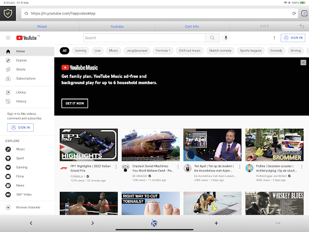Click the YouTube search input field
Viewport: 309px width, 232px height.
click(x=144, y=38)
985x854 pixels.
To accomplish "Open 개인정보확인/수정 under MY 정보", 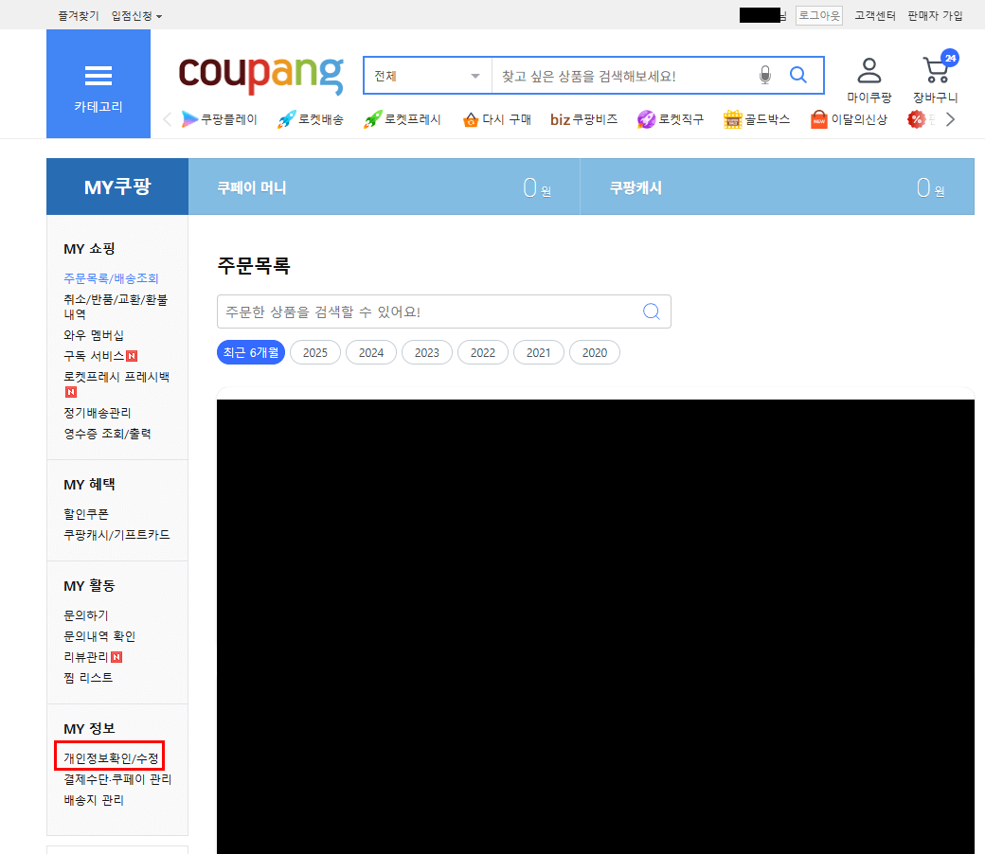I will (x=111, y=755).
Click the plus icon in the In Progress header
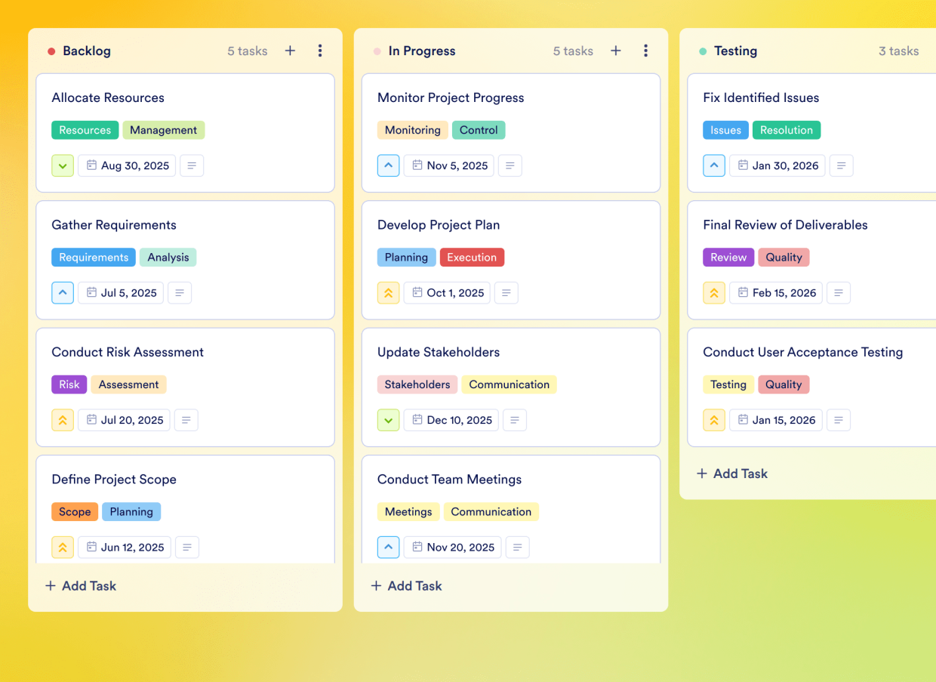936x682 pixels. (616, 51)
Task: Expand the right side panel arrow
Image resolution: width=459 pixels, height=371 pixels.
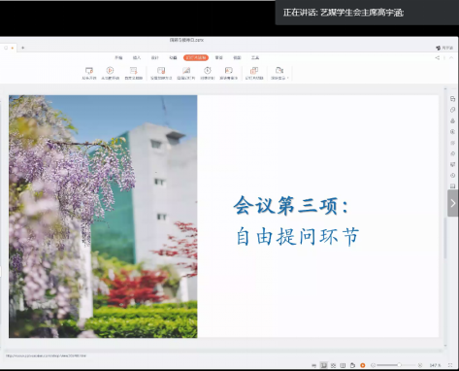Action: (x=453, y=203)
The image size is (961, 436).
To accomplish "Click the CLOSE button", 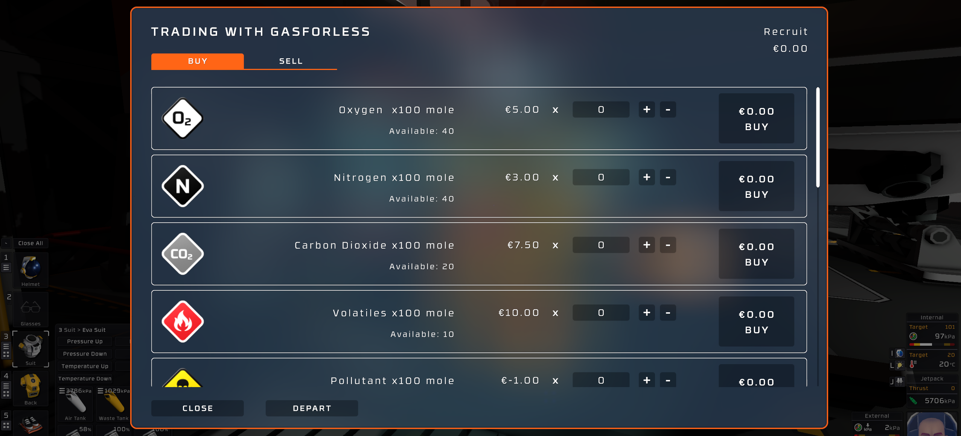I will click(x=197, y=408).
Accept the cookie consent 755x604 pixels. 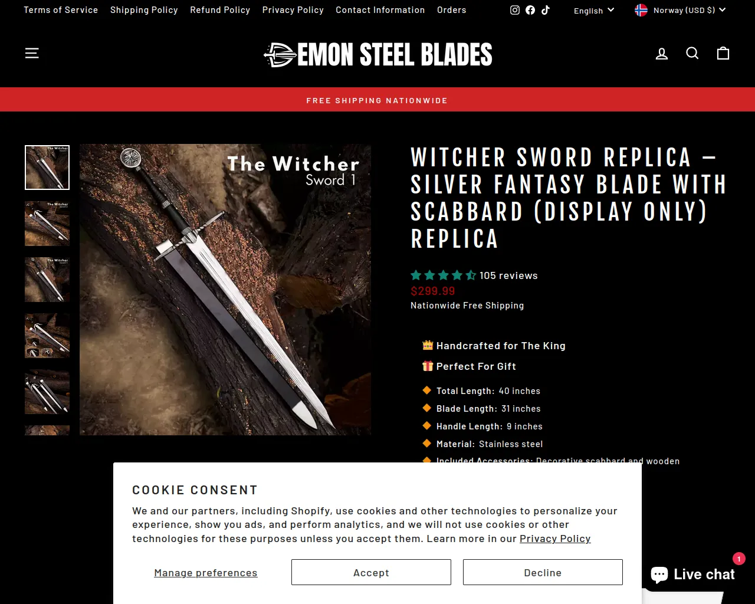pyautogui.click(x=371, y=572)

......

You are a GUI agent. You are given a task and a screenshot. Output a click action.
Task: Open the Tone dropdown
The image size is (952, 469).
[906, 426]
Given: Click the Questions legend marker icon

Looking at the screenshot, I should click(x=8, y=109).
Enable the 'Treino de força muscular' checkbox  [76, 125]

......

▶ **Instructions to follow**
Set down exactly the lines of the data above, beginning with the line that has "You are a GUI" and ending with the line that has "Enable the 'Treino", and no others.

▶ **Result below**
You are a GUI agent. You are given a task and a screenshot. Output a click action.
Task: Open the Tone dropdown
The image size is (952, 469).
[906, 426]
Given: Click the Questions legend marker icon

Looking at the screenshot, I should click(x=8, y=109).
Enable the 'Treino de força muscular' checkbox  [76, 125]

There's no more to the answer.